STORED RECORDS
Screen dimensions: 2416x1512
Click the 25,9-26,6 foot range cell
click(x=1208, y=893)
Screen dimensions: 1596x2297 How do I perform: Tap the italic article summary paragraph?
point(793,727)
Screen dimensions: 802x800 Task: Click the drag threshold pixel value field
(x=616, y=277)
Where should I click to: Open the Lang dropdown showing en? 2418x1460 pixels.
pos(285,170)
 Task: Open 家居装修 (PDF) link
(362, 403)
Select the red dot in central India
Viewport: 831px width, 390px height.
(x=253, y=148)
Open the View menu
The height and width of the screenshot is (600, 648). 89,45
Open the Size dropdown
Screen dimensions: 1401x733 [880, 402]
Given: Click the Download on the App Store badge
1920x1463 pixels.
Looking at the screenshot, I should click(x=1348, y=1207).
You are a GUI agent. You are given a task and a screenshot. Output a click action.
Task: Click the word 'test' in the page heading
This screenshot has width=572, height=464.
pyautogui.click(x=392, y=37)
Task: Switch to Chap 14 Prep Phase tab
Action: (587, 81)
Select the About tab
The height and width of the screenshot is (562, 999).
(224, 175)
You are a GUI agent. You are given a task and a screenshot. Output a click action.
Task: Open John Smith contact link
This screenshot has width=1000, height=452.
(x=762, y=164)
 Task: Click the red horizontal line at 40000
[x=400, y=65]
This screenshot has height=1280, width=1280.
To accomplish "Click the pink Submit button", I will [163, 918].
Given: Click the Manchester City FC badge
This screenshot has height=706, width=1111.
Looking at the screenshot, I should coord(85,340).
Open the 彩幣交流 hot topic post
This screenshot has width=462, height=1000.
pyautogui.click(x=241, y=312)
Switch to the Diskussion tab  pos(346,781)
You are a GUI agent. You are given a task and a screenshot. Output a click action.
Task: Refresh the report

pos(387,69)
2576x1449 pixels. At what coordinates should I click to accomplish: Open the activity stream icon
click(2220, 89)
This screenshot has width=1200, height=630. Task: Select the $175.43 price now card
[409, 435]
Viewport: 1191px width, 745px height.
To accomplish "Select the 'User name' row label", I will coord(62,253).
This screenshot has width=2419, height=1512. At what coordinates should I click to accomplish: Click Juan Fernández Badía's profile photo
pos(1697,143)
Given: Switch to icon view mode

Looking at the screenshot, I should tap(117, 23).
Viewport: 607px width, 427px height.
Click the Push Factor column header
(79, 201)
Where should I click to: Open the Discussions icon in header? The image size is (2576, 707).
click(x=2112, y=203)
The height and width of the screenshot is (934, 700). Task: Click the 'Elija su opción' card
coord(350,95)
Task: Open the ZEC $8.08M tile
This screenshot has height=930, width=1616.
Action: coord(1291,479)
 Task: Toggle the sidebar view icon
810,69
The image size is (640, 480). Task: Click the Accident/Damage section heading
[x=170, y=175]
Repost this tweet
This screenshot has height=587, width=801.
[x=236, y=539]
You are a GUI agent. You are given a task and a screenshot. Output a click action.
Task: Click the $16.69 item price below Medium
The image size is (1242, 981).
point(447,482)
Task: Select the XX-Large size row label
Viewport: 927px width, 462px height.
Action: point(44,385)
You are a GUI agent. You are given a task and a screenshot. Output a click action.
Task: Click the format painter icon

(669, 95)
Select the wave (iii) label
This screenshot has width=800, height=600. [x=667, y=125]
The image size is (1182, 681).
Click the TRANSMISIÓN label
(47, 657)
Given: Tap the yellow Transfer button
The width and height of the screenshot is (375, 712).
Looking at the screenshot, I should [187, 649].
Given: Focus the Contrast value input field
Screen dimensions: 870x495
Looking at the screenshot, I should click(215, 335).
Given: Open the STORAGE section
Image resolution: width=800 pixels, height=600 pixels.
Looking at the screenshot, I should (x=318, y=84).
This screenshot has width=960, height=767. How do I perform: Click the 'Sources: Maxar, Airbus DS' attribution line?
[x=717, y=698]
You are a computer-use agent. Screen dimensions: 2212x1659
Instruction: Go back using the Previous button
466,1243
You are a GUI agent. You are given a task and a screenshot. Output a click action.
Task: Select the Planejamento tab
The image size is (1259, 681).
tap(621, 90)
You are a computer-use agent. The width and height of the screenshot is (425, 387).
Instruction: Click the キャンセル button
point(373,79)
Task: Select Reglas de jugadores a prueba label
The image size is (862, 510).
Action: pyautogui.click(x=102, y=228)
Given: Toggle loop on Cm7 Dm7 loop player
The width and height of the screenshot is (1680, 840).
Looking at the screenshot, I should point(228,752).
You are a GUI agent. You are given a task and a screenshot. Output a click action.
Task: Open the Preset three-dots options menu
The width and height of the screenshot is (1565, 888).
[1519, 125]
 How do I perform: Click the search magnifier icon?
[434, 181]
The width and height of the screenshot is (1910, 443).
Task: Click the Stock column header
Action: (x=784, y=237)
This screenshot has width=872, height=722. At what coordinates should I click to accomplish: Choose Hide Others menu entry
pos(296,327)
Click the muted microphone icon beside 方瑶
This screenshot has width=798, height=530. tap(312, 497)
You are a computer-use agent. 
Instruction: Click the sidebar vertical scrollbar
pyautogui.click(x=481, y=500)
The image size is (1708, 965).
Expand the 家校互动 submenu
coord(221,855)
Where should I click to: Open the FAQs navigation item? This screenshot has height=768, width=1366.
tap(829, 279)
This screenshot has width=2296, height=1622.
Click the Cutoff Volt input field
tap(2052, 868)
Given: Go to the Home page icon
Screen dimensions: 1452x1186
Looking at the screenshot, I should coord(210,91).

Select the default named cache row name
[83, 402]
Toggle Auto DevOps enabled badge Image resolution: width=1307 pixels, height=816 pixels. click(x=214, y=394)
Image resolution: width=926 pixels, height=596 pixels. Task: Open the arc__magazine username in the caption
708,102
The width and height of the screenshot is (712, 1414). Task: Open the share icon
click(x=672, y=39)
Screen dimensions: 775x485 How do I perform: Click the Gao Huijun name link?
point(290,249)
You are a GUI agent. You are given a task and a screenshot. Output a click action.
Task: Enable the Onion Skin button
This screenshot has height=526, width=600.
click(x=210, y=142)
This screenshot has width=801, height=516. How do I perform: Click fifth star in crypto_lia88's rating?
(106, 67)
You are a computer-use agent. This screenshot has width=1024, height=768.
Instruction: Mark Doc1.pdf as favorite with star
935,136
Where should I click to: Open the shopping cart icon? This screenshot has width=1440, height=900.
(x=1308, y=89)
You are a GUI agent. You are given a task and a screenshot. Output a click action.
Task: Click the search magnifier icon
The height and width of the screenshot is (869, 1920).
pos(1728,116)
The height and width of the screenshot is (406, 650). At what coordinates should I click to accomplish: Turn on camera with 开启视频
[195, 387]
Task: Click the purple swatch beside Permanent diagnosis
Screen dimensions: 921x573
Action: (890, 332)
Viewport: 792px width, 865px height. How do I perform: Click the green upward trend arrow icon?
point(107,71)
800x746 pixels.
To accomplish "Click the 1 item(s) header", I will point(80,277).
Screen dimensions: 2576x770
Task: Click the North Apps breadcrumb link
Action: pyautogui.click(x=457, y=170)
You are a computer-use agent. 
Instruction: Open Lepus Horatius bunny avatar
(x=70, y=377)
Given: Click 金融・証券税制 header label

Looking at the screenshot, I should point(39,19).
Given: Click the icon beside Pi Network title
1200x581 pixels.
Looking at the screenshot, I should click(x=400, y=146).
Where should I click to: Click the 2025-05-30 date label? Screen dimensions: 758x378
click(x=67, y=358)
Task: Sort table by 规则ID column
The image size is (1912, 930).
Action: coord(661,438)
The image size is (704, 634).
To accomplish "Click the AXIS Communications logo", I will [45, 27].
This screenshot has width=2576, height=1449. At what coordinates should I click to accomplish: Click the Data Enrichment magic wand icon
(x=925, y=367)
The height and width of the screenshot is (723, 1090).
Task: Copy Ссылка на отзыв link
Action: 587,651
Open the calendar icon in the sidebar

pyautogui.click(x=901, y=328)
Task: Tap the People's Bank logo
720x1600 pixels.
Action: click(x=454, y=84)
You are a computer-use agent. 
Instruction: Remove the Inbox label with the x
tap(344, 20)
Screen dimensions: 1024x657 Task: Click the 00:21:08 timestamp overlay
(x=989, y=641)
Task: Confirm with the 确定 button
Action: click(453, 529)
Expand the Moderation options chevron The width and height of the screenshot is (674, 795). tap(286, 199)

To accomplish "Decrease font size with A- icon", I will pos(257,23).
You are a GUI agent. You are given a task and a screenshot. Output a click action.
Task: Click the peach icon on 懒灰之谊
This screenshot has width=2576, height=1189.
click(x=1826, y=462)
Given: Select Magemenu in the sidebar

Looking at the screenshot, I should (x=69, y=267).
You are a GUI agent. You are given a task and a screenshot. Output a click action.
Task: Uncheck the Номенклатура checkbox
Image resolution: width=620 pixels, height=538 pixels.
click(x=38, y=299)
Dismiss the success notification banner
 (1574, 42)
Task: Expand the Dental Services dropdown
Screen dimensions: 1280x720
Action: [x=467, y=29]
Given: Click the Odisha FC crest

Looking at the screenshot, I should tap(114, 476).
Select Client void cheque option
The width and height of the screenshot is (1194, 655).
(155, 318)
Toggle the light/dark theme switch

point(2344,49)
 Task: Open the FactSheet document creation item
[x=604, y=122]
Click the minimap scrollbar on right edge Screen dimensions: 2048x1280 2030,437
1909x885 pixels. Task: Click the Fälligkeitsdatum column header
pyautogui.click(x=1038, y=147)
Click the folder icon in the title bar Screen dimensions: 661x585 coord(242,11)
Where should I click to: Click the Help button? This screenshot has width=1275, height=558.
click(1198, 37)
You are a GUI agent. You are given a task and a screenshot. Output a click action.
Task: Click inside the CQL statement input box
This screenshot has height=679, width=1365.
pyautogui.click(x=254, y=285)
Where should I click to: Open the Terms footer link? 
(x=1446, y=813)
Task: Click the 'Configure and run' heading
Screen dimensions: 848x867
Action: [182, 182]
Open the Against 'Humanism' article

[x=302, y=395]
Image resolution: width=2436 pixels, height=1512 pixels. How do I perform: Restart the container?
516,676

WRITTEN TASK
Repeat the rows above word for word, starting with the line that contains "Viewport: 607px width, 427px height." and going on through the line that contains "Looking at the screenshot, I should (x=318, y=84).".

COMPLETE OUTPUT
Viewport: 607px width, 427px height.
Click the Push Factor column header
(79, 201)
Where should I click to: Open the Discussions icon in header? The image size is (2576, 707).
click(x=2112, y=203)
The height and width of the screenshot is (934, 700). Task: Click the 'Elija su opción' card
coord(350,95)
Task: Open the ZEC $8.08M tile
This screenshot has height=930, width=1616.
Action: coord(1291,479)
 Task: Toggle the sidebar view icon
810,69
The image size is (640, 480). Task: Click the Accident/Damage section heading
[x=170, y=175]
Repost this tweet
This screenshot has height=587, width=801.
[x=236, y=539]
You are a GUI agent. You are given a task and a screenshot. Output a click action.
Task: Click the $16.69 item price below Medium
The image size is (1242, 981).
point(447,482)
Task: Select the XX-Large size row label
Viewport: 927px width, 462px height.
Action: point(44,385)
You are a GUI agent. You are given a task and a screenshot. Output a click action.
Task: Click the format painter icon

(669, 95)
Select the wave (iii) label
This screenshot has width=800, height=600. [x=667, y=125]
The image size is (1182, 681).
Click the TRANSMISIÓN label
(47, 657)
Given: Tap the yellow Transfer button
The width and height of the screenshot is (375, 712).
Looking at the screenshot, I should [187, 649].
Given: Focus the Contrast value input field
Screen dimensions: 870x495
Looking at the screenshot, I should click(215, 335).
Given: Open the STORAGE section
Image resolution: width=800 pixels, height=600 pixels.
Looking at the screenshot, I should (x=318, y=84).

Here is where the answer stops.